A scientist named Hector Hammond (Peter Skarsgaard) is summoned by his father Senator Robert Hammond (Tim Robbins) to a secret government facility to perform an autopsy on Abin Sur’s body, observed by Amanda Walter (Angela Bassett). A piece of the Parallax within Abin Sur’s corpse enters Hector Hammond, giving him telepathic and telekinetic powers and quickly driving him insane. Understanding that he is only respected because of his father’s political power, he attempts to kill his father by a telekinetic attack on his helicopter, threatening everyone in a garden party.

Hal saves the senator and the guests, including his childhood sweetheart Carol Ferris (Blake Lively). Soon he visits her in his Green Lantern outfit and tells her all about it. She expresses sadness that he quit the Green Lantern Corps. Hammond uses telekinesis to burn his father alive. He also elevates Amanda Waller high above the floor and Hal saves her by creating a pool of water beneath her. In the process, he learns that Parallax himself is coming to Earth.

On the planet Oa, the guardians tell Sinestro that Parallax can control the yellow essence of fear, which has corrupted him. Sinestro asks the guardians to forge a ring of yellow power to counter Parallax, and he is willing to contribute to the destruction of the Earth in the process. Hal appears and warns that the use of fear will corrupt the Corps as well, but they do not believe him and he returns to Earth to battle Parallax on his own.

Hal saves Carol from Hammond.
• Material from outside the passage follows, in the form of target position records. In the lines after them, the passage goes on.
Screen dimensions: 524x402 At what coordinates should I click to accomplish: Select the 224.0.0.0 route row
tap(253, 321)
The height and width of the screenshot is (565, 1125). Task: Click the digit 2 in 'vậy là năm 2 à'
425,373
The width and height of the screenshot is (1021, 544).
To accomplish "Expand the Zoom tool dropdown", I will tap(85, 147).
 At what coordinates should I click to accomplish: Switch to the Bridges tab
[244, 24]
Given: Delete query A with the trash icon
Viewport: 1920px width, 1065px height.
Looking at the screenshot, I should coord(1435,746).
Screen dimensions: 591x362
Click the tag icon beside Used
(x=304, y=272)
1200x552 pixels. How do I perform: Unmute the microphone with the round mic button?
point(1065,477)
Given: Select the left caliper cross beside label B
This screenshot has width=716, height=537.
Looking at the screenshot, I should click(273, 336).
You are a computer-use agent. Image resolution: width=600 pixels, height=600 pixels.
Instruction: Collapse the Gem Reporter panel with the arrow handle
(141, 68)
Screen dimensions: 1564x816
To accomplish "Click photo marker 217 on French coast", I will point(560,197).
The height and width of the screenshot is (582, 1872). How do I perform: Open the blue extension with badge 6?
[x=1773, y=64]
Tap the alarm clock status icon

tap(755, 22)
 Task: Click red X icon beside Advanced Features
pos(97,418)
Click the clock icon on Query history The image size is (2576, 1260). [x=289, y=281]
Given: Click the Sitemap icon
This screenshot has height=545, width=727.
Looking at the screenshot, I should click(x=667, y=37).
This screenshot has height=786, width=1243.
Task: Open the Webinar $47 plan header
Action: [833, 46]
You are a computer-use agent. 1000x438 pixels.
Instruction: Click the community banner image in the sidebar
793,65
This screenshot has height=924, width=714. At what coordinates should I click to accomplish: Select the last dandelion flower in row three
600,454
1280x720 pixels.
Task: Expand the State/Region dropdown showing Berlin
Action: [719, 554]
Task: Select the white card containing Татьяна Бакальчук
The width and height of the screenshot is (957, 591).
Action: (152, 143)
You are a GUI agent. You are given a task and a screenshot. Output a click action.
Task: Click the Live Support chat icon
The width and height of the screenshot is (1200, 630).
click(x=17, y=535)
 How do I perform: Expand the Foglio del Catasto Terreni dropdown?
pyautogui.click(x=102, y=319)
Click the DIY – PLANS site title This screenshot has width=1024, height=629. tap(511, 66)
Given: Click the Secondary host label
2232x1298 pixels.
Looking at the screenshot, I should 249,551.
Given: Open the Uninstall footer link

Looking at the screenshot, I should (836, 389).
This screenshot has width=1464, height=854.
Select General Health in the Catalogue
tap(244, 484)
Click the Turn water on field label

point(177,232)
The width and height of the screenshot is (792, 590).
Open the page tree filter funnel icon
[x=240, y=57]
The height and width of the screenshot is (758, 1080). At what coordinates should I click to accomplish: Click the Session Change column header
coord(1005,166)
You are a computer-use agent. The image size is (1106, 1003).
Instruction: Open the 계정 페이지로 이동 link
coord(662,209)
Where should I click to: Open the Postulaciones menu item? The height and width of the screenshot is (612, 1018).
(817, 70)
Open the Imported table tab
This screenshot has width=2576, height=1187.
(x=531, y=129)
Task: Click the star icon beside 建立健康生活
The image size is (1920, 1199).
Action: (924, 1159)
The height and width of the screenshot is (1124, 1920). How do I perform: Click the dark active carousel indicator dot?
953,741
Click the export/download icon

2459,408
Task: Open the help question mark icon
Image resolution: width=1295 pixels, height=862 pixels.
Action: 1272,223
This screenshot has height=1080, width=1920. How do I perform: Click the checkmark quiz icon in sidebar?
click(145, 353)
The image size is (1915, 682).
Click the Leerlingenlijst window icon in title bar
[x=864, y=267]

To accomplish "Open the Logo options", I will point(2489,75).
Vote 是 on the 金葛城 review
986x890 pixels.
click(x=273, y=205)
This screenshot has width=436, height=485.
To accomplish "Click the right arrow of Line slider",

Parallax arrives, consumes Hammond, and wreaks havoc on Coast City. After a fierce battle, Hal lures Parallax from Earth and chases him across the solar system. Parallax is caught in Alpha Centauri’s gravitational pull and is destroyed. Hal escapes, the Green Lantern Corps congratulates him, and Sinestro tells him he is now responsible for his sector. After spending some time with Carol, he leaves. In a mid-credits scene, Sinestro takes the yellow ring and his suit and eyes turn yellow.

The film was directed by Martin Campbell from a script by Greg Berlanti and comic-book authors Michael Green and Marc Guggenheim, re-written by Michael Goldenberg, based on the Green Lantern comics of Denny O’Neil and Neal Adams in the Seventies and Dave Gibbons in the Eighties. It was released in 2011 to generally negative reviews from critics and fans, who were not enamored of the writing, CGI, comedy, and lack of faithfulness to the source material. It was supposed to start a DC character franchise but plans for a sequel were scrubbed and Man of Steel became the official start of the DC extended universe two years later.

Ryan Reynolds said that his later movie Deadpool always knew what it was but Green Lantern never did. Also, it fell victim to the Hollywood process in which the priorities are poster first, release date second, and script last. The CGI was not up to snuff because there were 30 different companies doing it. The weapons magically created by the ring don’t seem to be terribly imaginative. The hero seems bland and lifeless and the villains—some pretty great actors—seem underwhelming. Parallax looks like a big cloud instead of an all-powerful god--Can you say Galactus?—and, as often is the case, the studio was constantly interfering as it looked forward to sequels that would never happen. Please, Hollywood, one movie at a time.

Green Lantern has become such an in-joke that there was a scene in Ryan Reynold’s Deadpool 2 in which our hero travelled back in time to stop Ryan Reynolds from making Green Lantern. But there is supposed to be a Green Lantern Corps movie soon and a Green Lantern character is supposed to be in a future Justice League movie. I suppose the fan complaints are reasonable, though Parallax is impressively demonic and scary for a big black cloud. It’s not the best movie, not the best SF movie, not even the best DC movie. That would be Dark Knight, Aquaman, or anything with Wonder Woman in it.